■ Given exercise ■
Copy out the records from the line holding "Task: Click the Zoom out minus icon" through the end of the records, both included, without the pictures.

■ Extracted records ■
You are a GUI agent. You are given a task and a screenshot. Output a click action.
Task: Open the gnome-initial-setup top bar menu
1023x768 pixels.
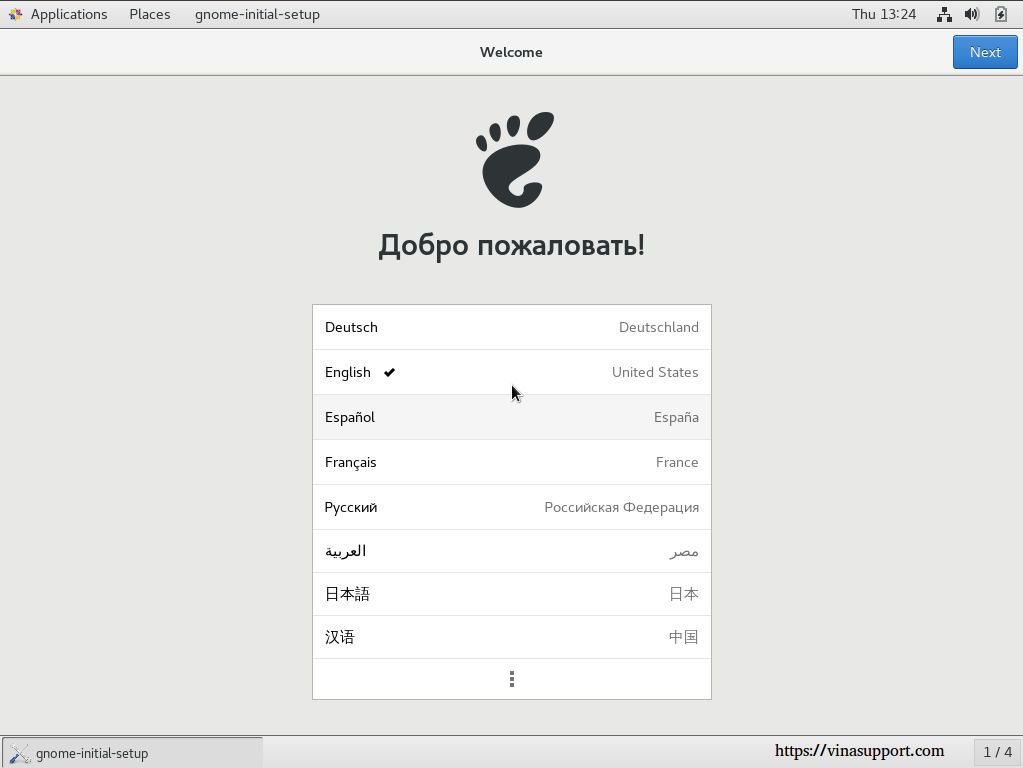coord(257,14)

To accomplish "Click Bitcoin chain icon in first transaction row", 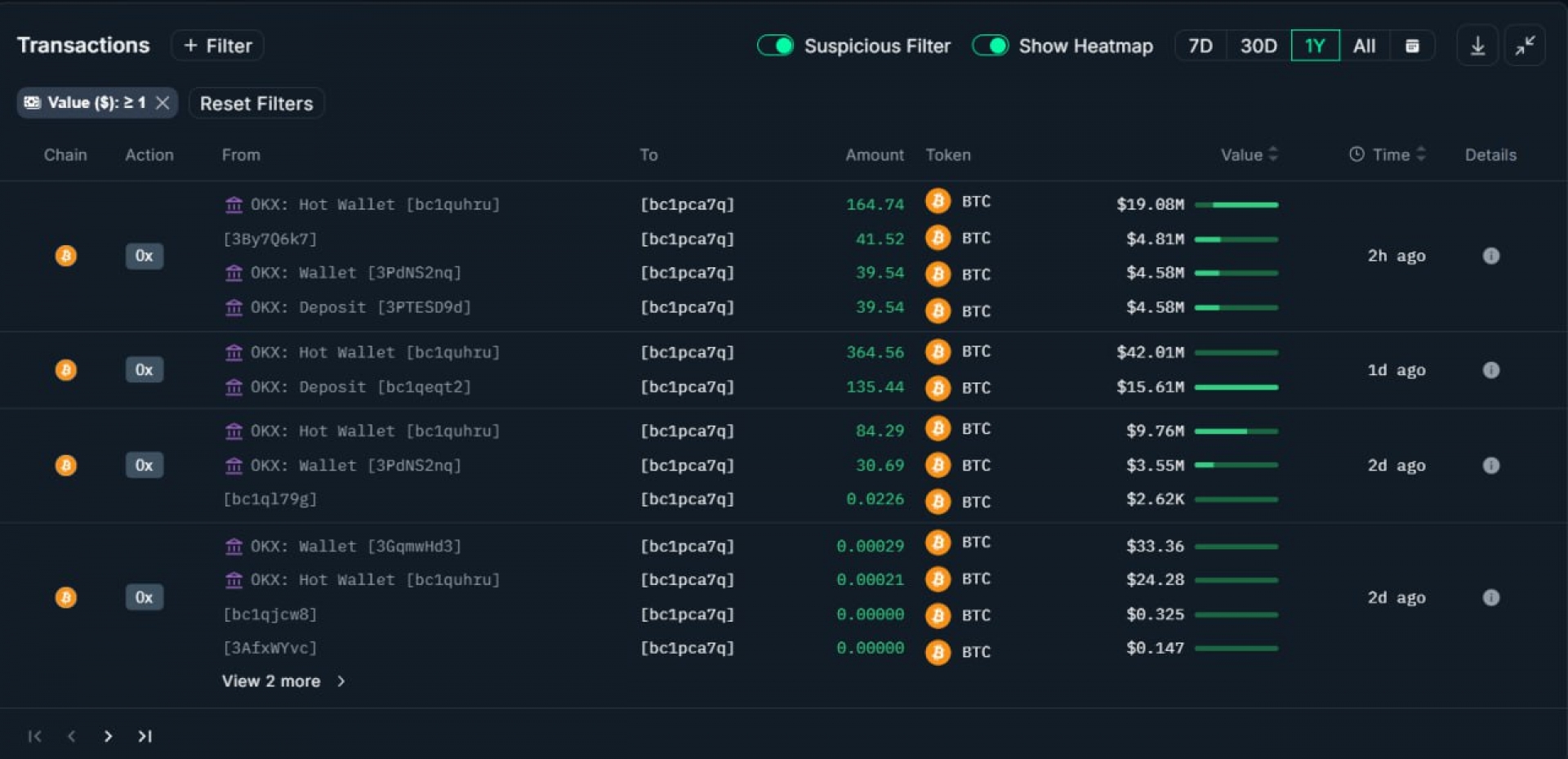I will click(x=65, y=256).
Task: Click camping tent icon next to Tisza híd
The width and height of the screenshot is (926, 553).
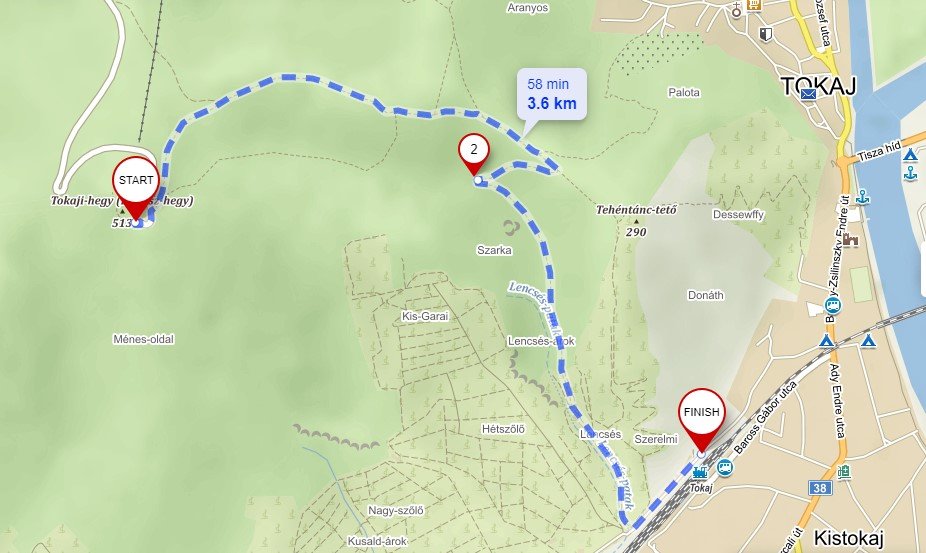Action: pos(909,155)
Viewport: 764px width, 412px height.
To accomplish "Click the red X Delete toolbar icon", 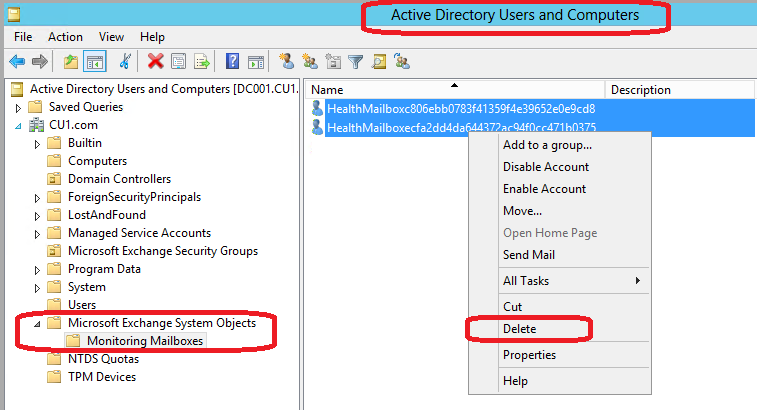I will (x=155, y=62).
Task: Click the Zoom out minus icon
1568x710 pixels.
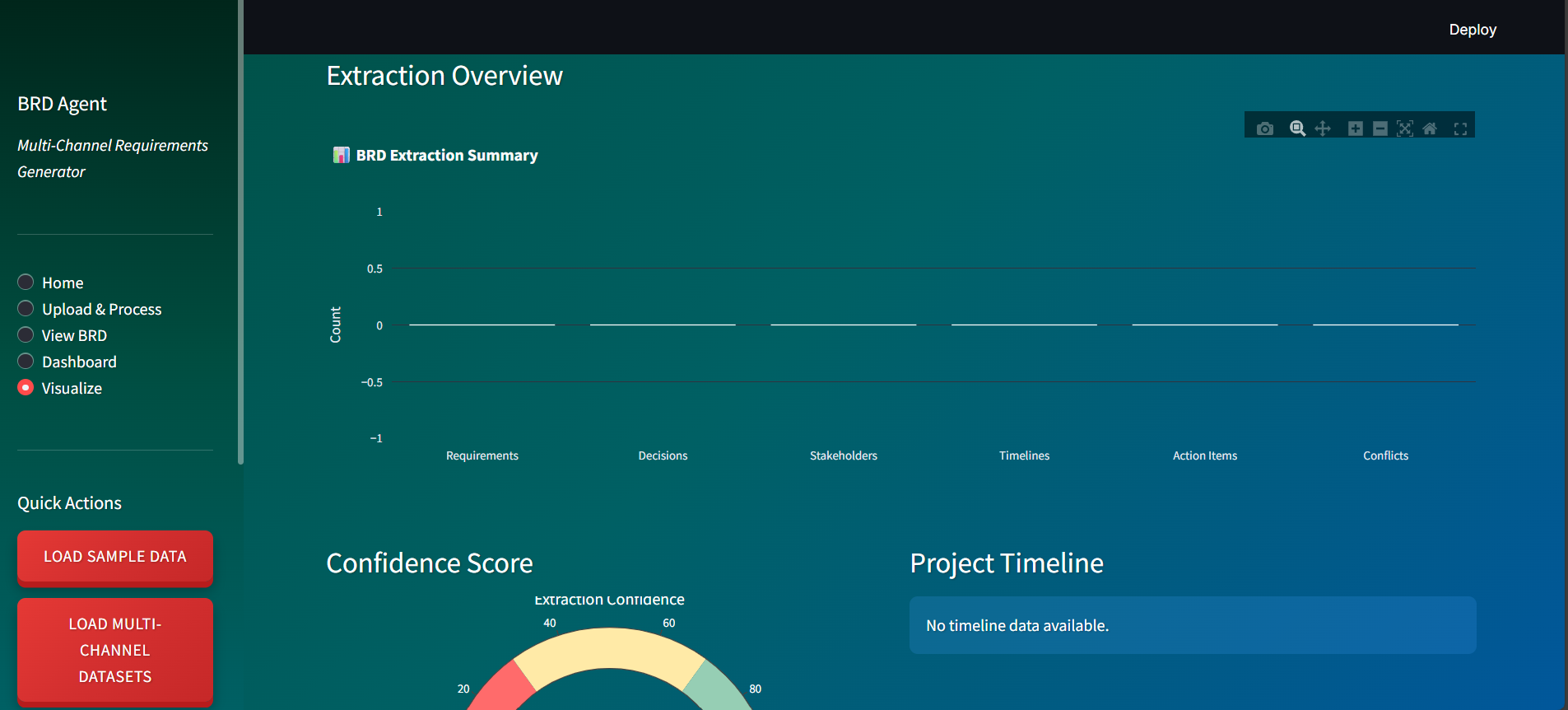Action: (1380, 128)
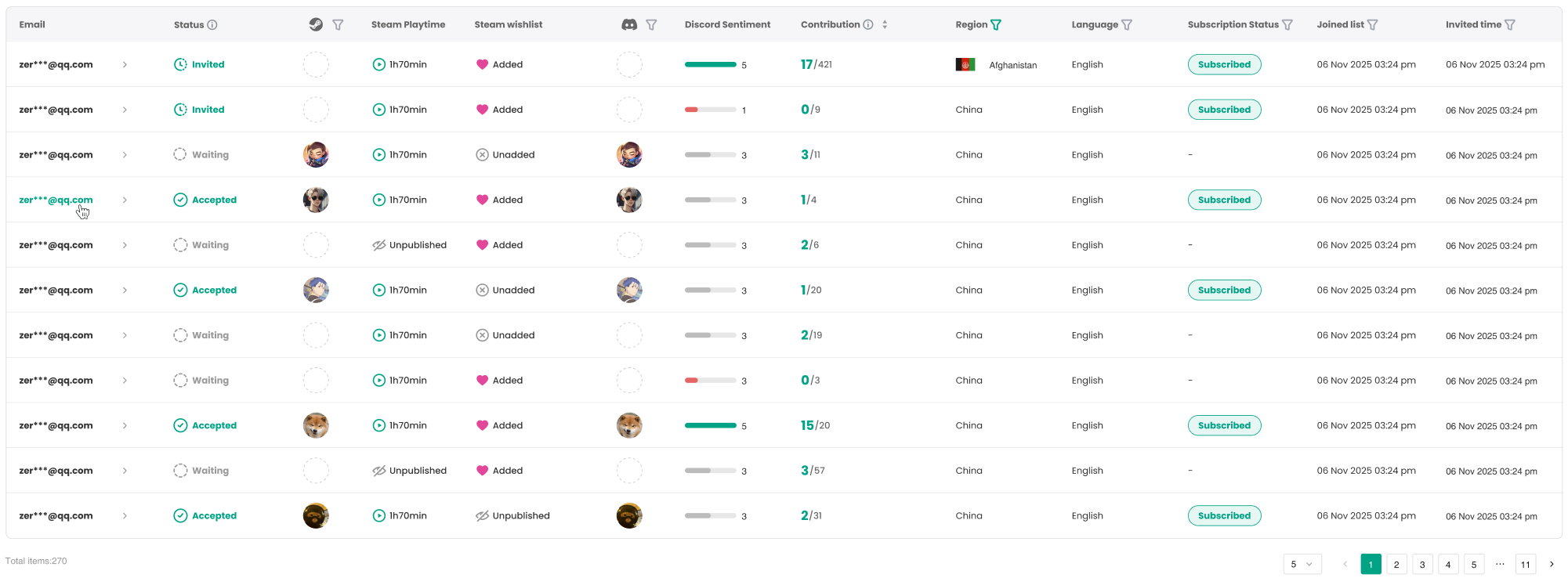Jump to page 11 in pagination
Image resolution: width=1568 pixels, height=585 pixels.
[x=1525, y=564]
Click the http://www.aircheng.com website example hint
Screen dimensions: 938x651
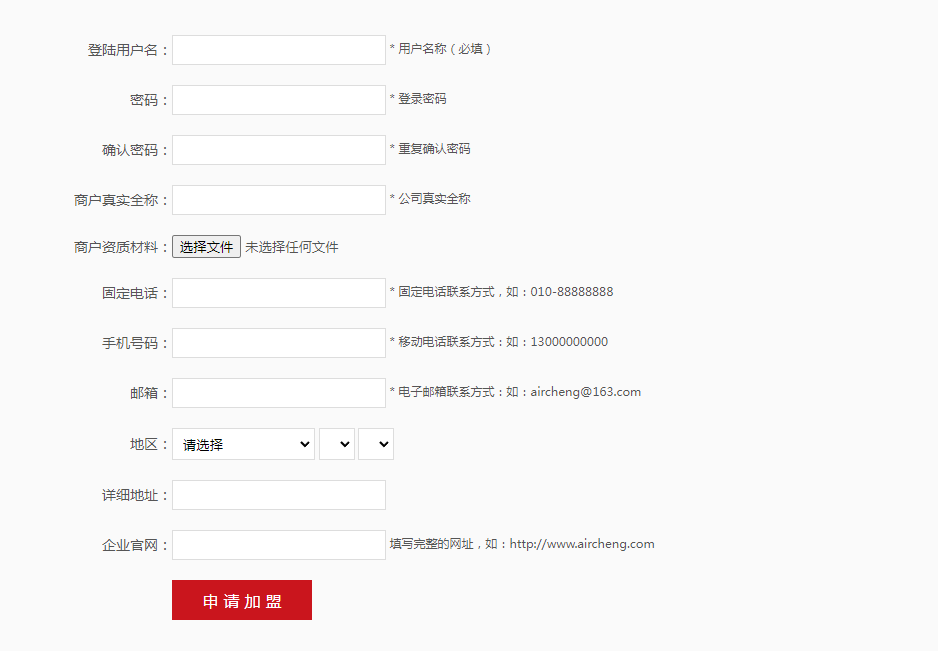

■ Solution to the problem ■
Task: Click the Zoom out minus icon
1568x710 pixels.
Action: (1380, 128)
Jump to page 11 in pagination
Image resolution: width=1568 pixels, height=585 pixels.
[x=1525, y=564]
Click the http://www.aircheng.com website example hint
Screen dimensions: 938x651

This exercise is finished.